# FreeBSD 13.0 to 13.1 upgrade issue



## jkmyers4 (Jul 20, 2022)

Super embarrassing for me to ask this, but for the first time since the 1990s that I have had an issue with upgrading FreeBSD that I can't figure out how to solve without asking.


The full transcript of everything from before deciding to upgrade until the upgrade failed is attached.

In a nutshell, I first ran freebsd-update like normal and then saw a warning that I am recommended to  upgrade within 1 week.

And so I did so and followed the upgrade instructions here to update from 13.0 to 13.1R after seeing a message that the 13.0 was one week before it's end of life date:









						FreeBSD 13.1-RELEASE Installation Instructions
					

FreeBSD is an operating system used to power modern servers, desktops, and embedded platforms.




					www.freebsd.org
				




Unfortunately, the update did not complete, so I looked at noVNC and realized something was wrong and irrecoverable soft update errors had happened.

At that point, I used the /rescue/sh shell to run fsck -yf which did clean the file system. I tried to attach this, but it says too large for server to process although it is only 22.6 MB. As a second option I also made this youtube link: 



_View: https://youtu.be/kW8zK3mH5NA_


Then I rebooted from the single user mode into multi user mode.

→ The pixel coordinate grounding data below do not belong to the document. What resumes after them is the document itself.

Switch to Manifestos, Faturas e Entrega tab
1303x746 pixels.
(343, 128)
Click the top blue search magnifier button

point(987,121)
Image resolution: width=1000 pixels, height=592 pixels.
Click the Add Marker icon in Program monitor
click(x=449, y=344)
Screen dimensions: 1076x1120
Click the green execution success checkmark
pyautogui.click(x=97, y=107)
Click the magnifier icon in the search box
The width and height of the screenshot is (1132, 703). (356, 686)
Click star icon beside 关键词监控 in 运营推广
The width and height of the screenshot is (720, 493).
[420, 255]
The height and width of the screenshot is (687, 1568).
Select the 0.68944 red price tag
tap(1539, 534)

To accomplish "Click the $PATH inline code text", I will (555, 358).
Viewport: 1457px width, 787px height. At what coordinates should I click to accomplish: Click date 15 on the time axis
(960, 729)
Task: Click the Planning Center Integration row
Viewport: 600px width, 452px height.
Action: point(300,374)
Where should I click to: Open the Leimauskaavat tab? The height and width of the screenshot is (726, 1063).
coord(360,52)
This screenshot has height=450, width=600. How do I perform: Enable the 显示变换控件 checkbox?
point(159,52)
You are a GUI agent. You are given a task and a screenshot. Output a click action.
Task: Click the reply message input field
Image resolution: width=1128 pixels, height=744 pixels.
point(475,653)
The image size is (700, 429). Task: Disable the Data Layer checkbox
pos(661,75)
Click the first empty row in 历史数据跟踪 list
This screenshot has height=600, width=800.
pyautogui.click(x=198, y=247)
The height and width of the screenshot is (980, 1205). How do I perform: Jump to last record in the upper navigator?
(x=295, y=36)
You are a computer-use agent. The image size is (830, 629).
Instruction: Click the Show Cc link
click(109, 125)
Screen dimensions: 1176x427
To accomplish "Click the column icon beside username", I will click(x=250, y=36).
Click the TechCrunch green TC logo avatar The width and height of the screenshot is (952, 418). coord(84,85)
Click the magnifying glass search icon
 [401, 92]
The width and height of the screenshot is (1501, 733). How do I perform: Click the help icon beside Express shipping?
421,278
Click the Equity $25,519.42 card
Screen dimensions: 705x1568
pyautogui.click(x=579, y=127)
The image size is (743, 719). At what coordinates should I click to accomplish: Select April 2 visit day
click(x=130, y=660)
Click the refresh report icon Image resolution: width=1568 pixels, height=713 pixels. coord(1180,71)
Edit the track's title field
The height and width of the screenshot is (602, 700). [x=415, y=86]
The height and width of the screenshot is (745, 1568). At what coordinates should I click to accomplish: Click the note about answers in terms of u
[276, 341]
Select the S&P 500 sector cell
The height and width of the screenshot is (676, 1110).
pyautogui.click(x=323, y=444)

At this point in time I was able to SSH as root in like normal.

The normal next step for installation would be to run 

freebsd-update install 

again after rebooting.

I did this.

And then now the server is giving me the dreaded error 

ELF interpreter /libexec/ld-elf.so.1 not found, error 8

Abort trap

From the rescue shell I can tell that the file above does exist, but has size 0.

Unfortunately, I can't download new binary files to replace it without network connectivity.

Did I do something wrong or do you think there is a drive failure going on, with the soft update issue mentioned, and the empty ld-elf.so.1 file?

Or is there a bug possibly in the update between 13.0 and 13.1?

As of right now this issue I'm describing is affecting students and teachers and a lot of content I have online as free resources with 40,000+ hits per day.

It's not affecting any revenue because I don't make any from my sites, not even any type of ads or affiliate links or anything, but it's still kind of a big deal for me to have my server down.

Thank you so much!!

Joseph Myers


----------



## T-Daemon (Jul 20, 2022)

jkmyers4 said:


> At this point in time I was able to SSH as root in like normal.





jkmyers4 said:


> And then now the server is giving me the dreaded error
> 
> ELF interpreter /libexec/ld-elf.so.1 not found, error 8
> 
> ...


If you are able to ssh(1) into the system, and are able to execute /rescue/* commands, to get a network connection, if dynamically configured IP by DHCP, try `/rescue/dhclient <interface>`.

If static, try `/rescue/ifconfig <options> <interface>` .

On condition that /usr/bin/fetch is working, you can fetch a base.txz, unpack it in a temporary directory, and replace /libexec/ld-elf.so.1.

If /usr/bin/fetch is not working, you can use /rescue/nc (netcat) to receive that file from another 13.1 FreeBSD system, sending it with the mentioned netcat utility.


----------